To standardize the analysis of the results, the test dataset contained the same number of images from each of the six classes of mosquitoes. It was decided that the number of images corresponding to 20% of the number of images in the smallest class would be used for testing for all classes. As the C. quinquefasciatus female class was the class with the smallest number of application images (70 images), fourteen images (20%) from each of the other classes were randomly removed from the dataset. Python scripts were employed to randomize the chosen images.

Distribution of the application images used for the training and validation phases

Within the references used in this work, no consensus was found concerning the ideal dataset distribution between the training (phase 1), validation (phase 2) and testing (phase 3) phases.

To determine the best image distribution for training and validation, once the test sample size was already defined, the percentage of application images used in the training phase was defined as a factor, varying in four levels (either 30%, 40%, 50% or 60%), in a full factorial experiment. The objective was to evaluate statistically the best distribution of application images between the training and validation phases that would present the best classification accuracy for the intended application in entomology.

Selection of neural networks

We used nVidia DIGITS software (nVidia, Santa Clara, California, USA) with a NVIDIA GeForce GTX TITAN GPU for processing. We used the software on the Linux Ubuntu operating system LTS Distribution 16.04 (Linux, San Francisco, California, USA). The Caffe framework was used for the LeNet[42,43], AlexNet[31] and GoogLeNet convolutional neural networks [42,43].

For a long period, LeNet was considered the state of the art of Artificial Neural Networks (ANN's). LeNet was one of the first ANN's used to improve the original backpropagation algorithm; the remarkable development of this well-known network was the first step towards the application of the Deep Learning method.

In 2012, Alex Krizhevsky released AlexNet, which was a deeper and much wider version of the LeNet that won, by a large margin, the difficult ImageNet competition[39]. AlexNet has a very similar architecture to that of LeNet, but it can better describe images. This network relies on eight layers, including convolutional, local responses, max-pooling and fully connected layers.

In 2014, Christian Szegedy, from Google, began to investigate methods to reduce the computational burden of deep neural networks[43]. In doing so, he focused on the efficiency of the architecture of the deep neural network (codenamed Inception, later named GoogLeNet). This neural network was the winner of ILSVRC 2014, surpassing AlexNet, and was proclaimed the new paradigm for convolutional neural networks.

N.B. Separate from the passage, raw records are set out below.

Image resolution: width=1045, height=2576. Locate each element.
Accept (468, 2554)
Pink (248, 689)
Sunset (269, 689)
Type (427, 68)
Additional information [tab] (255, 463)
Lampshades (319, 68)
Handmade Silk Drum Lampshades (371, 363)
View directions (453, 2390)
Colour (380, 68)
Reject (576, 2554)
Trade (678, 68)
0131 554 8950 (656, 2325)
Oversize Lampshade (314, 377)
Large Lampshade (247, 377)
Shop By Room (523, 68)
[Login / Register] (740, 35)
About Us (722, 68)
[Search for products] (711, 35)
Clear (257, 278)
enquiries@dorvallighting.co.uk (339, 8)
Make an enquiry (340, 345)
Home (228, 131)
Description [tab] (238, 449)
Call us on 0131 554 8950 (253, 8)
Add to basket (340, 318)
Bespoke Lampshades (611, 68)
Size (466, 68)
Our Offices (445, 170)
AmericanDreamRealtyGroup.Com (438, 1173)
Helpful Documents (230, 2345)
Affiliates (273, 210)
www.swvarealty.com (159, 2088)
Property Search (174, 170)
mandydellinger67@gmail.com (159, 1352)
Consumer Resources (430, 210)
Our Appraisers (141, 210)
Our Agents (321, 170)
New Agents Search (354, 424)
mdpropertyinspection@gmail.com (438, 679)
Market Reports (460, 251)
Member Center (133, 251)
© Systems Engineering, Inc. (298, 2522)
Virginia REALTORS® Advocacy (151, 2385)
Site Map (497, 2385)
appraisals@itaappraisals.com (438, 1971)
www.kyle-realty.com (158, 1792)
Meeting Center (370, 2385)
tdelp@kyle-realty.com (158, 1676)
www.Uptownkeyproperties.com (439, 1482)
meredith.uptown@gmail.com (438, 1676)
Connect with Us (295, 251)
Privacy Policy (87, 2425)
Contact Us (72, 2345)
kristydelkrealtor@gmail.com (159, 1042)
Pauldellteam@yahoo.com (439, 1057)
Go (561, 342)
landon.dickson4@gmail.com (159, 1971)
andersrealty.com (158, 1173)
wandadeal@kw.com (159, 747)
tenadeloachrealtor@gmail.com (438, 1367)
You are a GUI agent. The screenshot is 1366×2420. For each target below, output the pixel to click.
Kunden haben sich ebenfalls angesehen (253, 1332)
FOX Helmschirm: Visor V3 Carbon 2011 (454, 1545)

Classification of the model parameters

The CNN algorithms requires the definition of several parameters prior to the training phase. Depending on the application, these parameters might have more or less influence on the classification results. Prior random tests were performed to understand which set parameters have more influence and should be statistically analysed as a factor in the full factorial experiment in order to stablish the best value. Other parameters with less influence on the results were set as default in the algorithm.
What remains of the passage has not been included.